The President did not ignore the frustration expressed by many CBC members and Black voters at large.
“And I know at times that gets folks discouraged. I know. I listen to some of you all. I understand that. And nobody feels that burden more than I do. Because I know how much we have invested in making sure that we’re able to move this country forward. But you know, more than a lot of other folks in this country, we know about hard. The people in this room know about hard. And we don’t give in to discouragement.”
Appearing to hit a home run at the end, he closed the speech by quoting Dr. King and reminding the audience of the struggles of the past and how African-Americans have always overcome. The speech ended to rousing applause, a standing ovation, and hopes lifted as if the disappointment had melted away.
“Throughout our history, change has often come slowly. Progress often takes time. We take a step forward, sometimes we take two steps back. Sometimes we get two steps forward and one step back. But it’s never a straight line. It’s never easy. And I never promised easy. Easy has never been promised to us. But we’ve had faith. We have had faith. We’ve had that good kind of crazy that says, you can’t stop marching.”
“Even when folks are hitting you over the head, you can’t stop marching. Even when they’re turning the hoses on you, you can’t stop. Even when somebody fires you for speaking out, you can’t stop. Even when it looks like there’s no way, you find a way - you can’t stop. Through the mud and the muck and the driving rain, we don’t stop. Because we know the rightness of our cause - widening the circle of opportunity, standing up for everybody’s opportunities, increasing each other’s prosperity. We know our cause is just. It’s a righteous cause.”
He quoted Dr. King: “Before we reach the majestic shores of the Promised Land, there is a frustrating and bewildering wilderness ahead. We must still face prodigious hilltops of opposition and gigantic mountains of resistance. But with patient and firm determination we will press on.”

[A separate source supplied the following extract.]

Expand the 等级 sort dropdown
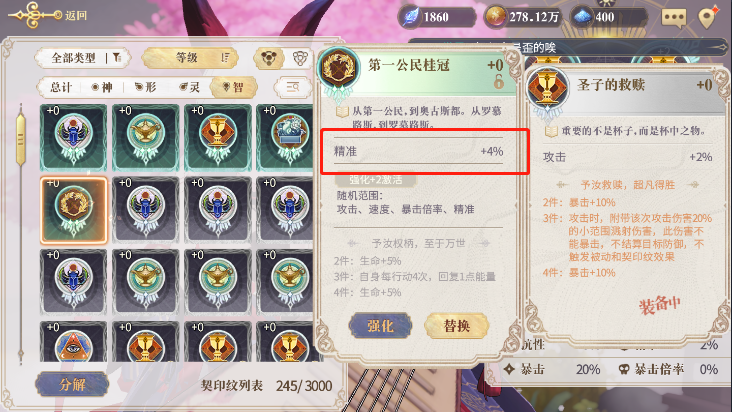This screenshot has width=732, height=412. tap(190, 58)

He concluded, “So I don’t know about you, CBC, but the future rewards those who press on. With patient and firm determination, I am going to press on for jobs. I’m going to press on for equality. I’m going to press on for the sake of our children. I’m going to press on for the sake of all those families who are struggling right now. I don’t have time to feel sorry for myself. I don’t have time to complain. I am going to press on.
“I expect all of you to march with me and press on. Take off your bedroom slippers, put on your marching shoes. Shake it off. Stop complaining, stop grumbling, stop crying. We are going to press on. We’ve got work to do, CBC.”